To properly translate the severity, we can write a custom renderer for NLog such as

    public enum SyslogFacility
    {
        UserLevelMessages = 1
    };

    public enum SyslogSeverity
    {
        Emergency = 0,      // system is unusable
        Alert = 1,          // action must be taken immediately
        Critical = 2,       // critical conditions
        Error = 3,          // error conditions
        Warning = 4,        // warning conditions
        Notice = 5,         // normal but significant condition
        Informational = 6,  // informational messages
        Debug = 7           // debug-level messages
    };

    [LayoutRenderer("syslogpriority")]
    public class SyslogPriorityRenderer : LayoutRenderer
    {
        Dictionary<NLog.LogLevel, SyslogSeverity> NLogLevelToSyslogSeverity =
            new Dictionary<NLog.LogLevel, SyslogSeverity>
            {
                { NLog.LogLevel.Debug, SyslogSeverity.Debug },
                { NLog.LogLevel.Error, SyslogSeverity.Error },
                { NLog.LogLevel.Fatal, SyslogSeverity.Critical },
                { NLog.LogLevel.Info, SyslogSeverity.Informational },
                { NLog.LogLevel.Trace, SyslogSeverity.Debug },
                { NLog.LogLevel.Warn, SyslogSeverity.Warning }
            };

        protected override void Append(StringBuilder builder, LogEventInfo logEvent)
        {
            builder.Append($"<{(int)SyslogFacility.UserLevelMessages * 8 + NLogLevelToSyslogSeverity[logEvent.Level]}>");
        }
    }

Next, we register our assembly so NLog can find the renderer, and modify the target’s layout as shown

    <extensions>
        <add assembly="MyTestApplication" />
    </extensions>

    <target xsi:type="Network"
            name="syslog"
            onOverflow="Split"
            newLine="false"
            lineEnding="None"
            layout="${syslogpriority}${literal:text=1} ${shortdate:universalTime=true}T${time:universalTime=true}Z ${machinename} ${processname} ${processid} ${literal:text=-} ${literal:text=-} ${message}"
            maxMessageSize="65000"
            encoding="utf-8"
            connectionCacheSize="5"
            maxConnections="0"
            maxQueueSize="0"
            keepConnection="true"
            onConnectionOverflow="AllowNewConnnection"
            address="udp://127.0.0.1:514" />

This will produce a similar log entry as before for LogLevel Info, and will properly translate other levels using the NLogLevelToSyslogSeverity dictionary.

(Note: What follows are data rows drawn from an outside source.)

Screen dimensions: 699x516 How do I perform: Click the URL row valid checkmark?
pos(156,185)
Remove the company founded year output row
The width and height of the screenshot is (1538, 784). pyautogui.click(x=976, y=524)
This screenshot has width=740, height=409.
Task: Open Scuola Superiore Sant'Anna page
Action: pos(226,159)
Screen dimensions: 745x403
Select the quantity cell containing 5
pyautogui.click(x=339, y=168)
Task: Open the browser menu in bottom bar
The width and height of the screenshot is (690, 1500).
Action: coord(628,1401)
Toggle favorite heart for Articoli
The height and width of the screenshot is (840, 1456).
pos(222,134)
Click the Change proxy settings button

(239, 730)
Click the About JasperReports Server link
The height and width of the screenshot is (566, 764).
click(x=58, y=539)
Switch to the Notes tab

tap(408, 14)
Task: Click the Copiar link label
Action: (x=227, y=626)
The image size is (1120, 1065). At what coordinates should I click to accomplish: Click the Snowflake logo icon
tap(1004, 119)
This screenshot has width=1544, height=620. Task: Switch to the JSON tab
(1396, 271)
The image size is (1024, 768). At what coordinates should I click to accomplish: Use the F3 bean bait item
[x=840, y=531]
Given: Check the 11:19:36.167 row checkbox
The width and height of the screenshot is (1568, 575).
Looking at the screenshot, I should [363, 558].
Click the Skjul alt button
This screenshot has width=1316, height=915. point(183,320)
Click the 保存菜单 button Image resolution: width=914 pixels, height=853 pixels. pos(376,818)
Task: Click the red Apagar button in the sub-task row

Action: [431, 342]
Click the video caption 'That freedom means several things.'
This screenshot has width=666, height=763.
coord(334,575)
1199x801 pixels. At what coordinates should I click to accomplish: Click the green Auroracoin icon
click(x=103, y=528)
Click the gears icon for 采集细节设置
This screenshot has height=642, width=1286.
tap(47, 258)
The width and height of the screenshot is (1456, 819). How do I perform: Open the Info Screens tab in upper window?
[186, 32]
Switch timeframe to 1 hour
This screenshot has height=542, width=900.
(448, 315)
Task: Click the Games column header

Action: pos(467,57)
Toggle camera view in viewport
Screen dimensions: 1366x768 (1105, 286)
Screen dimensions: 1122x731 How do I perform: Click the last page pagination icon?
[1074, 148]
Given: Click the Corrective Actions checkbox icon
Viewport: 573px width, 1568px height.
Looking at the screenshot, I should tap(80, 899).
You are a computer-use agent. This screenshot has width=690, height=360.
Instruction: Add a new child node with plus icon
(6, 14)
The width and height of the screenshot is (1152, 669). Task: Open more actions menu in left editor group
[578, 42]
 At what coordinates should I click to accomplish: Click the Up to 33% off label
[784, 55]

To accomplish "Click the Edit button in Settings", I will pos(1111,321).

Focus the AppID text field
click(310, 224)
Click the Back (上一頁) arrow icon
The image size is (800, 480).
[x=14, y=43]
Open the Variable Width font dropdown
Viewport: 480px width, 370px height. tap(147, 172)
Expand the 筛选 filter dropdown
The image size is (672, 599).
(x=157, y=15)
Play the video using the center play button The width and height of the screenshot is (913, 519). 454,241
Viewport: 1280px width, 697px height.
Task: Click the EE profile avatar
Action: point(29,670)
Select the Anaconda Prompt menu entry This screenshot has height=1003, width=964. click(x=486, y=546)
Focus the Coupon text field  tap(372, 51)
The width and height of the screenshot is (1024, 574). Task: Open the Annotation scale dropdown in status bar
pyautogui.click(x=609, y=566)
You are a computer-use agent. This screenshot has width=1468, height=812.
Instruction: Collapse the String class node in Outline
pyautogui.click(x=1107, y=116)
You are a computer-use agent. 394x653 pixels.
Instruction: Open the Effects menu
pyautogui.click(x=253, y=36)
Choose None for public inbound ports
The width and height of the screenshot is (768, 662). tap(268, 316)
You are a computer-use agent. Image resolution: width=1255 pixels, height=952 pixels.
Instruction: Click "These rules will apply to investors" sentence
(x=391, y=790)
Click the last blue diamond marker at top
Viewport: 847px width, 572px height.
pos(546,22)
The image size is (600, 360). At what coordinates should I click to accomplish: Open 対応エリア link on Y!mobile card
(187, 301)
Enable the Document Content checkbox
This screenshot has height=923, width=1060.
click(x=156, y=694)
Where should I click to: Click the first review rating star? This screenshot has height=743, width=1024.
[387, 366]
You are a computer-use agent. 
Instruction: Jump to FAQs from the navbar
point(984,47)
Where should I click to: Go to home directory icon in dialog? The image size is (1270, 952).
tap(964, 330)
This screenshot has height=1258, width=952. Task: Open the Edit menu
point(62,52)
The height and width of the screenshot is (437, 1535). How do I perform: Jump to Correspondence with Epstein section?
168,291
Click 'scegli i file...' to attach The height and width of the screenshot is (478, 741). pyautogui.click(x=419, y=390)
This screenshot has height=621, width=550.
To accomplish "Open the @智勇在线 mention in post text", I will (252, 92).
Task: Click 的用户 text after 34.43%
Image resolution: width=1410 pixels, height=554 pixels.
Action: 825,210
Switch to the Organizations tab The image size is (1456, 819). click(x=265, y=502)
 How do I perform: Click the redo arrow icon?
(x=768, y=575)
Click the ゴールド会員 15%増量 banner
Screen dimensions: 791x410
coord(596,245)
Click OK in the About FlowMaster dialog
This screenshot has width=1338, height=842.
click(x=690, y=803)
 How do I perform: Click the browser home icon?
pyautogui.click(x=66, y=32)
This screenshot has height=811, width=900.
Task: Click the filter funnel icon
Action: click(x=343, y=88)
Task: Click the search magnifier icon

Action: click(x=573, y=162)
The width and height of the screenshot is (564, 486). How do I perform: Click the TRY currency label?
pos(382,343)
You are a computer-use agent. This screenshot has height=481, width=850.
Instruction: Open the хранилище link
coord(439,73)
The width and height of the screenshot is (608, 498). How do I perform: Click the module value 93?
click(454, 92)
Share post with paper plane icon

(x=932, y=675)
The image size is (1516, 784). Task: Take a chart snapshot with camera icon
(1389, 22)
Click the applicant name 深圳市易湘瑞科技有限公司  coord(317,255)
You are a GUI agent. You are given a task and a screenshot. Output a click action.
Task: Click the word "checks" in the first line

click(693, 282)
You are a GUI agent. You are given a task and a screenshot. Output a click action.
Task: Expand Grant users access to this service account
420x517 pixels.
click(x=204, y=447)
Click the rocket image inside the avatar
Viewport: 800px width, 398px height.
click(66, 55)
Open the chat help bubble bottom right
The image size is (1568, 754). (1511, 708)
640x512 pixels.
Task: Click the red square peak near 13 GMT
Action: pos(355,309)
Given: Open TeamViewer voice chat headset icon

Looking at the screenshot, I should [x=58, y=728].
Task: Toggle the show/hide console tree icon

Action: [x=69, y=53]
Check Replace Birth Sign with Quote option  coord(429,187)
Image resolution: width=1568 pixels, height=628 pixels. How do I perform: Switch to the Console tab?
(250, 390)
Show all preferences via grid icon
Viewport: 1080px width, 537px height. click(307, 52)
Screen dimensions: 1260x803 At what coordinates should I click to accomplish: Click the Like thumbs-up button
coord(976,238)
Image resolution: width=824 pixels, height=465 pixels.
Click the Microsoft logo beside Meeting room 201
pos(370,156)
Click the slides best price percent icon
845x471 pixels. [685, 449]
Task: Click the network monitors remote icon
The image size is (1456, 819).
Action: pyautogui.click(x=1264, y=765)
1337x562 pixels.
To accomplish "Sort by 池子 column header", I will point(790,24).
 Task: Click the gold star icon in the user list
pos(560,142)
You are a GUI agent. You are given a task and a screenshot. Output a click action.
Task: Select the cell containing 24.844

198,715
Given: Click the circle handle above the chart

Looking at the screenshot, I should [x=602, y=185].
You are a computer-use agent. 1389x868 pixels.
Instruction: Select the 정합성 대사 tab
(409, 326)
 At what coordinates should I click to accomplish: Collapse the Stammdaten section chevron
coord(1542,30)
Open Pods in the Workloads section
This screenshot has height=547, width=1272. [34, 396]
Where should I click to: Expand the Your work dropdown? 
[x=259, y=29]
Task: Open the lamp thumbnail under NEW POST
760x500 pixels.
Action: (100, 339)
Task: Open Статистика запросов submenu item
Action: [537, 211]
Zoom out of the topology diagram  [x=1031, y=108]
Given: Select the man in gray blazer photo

If the syslog facility discards messages that are too long, you may need to restrict the size of the message. This can be achieved—since NLog 4.4—using a lambda expression such as

    LayoutRenderer.Register("shortmessage", (logEvent) =>
        logEvent.Message.Substring(0, logEvent.Message.Length > 1000 ? 1000 : logEvent.Message.Length));

Now, when you use the renderer {shortmessage}, the message will be truncated to a 1000 bytes.